The division bench of Justice S.A. Bobde and Justice F.M. Reis issued the direction to Additional Solicitor General Vivek Tankha, appearing for the Goa governor.
Tankha earlier said that the governor, the president and assembly speakers did not come under the purview of the Right to Information (RTI) Act.
The court was hearing an appeal of the Goa Raj Bhavan against the state chief information commissioner’s (CIC) ruling earlier this year that the office of the governor was a public authority covered under the transparency law.
The Raj Bhavan said the governor was not a “public authority”.The governor’s office contended that the Goa State Information Commission had not been properly constituted and that the CIC could not have heard the matter in the absence of another information commissioner.

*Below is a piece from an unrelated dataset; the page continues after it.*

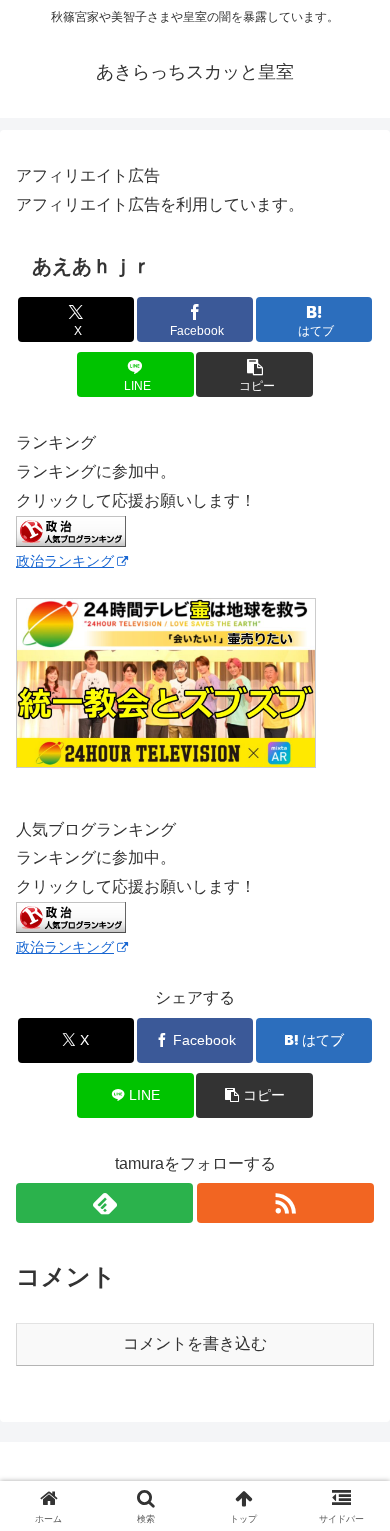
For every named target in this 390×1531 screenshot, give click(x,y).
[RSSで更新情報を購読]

The Delhi High Court Monday sought the central government’s response on a petition challenging a single judge’s ruling that information pertaining to the appointment of top bureaucrats cannot be revealed under the Right to Information (RTI) Act.
A division bench of Chief Justice Dipak Misra and Justice Sanjiv Khanna issued notice to the department of personnel and training (DOPT) and sought its reply by July 14 on an appeal filed by RTI activist and Magsaysay Award winner Arvind Kejriwal against the single judge’s order, given in July 2010.
Kejriwal had requested the government to provide him the information on the ground that people had the right to know the grade assigned to an officer who was empanelled.
In his petition, he said that he was allowed to inspect files pertaining to appointment of secretaries, deputy secretaries in different ministries but he was not supplied with photocopies of the documents.
Kejriwal had approached the Central Information Commission (CIC) which had rejected the the government’s argument that the disclosure would amount to invasion in the privacy of an officer, and June 12, 2008 asked the DOPT and the cabinet secretariat to disclose details pertaining to selection of officers for the posts of secretaries and additional secretaries.
However, the central government approached the Delhi High Court against the CIC’s order.
The single judge had set aside the order and rejected Kejriwal’s plea that information relating to appointment of secretaries in different ministries falls within the ambit of the transparency law and justice.
‘This court holds that the CIC was not justified in overruling the objection of the centre and directing the government and the DoPT to provide copies of the documents as sought by Kejriwal,’ the single judge had said.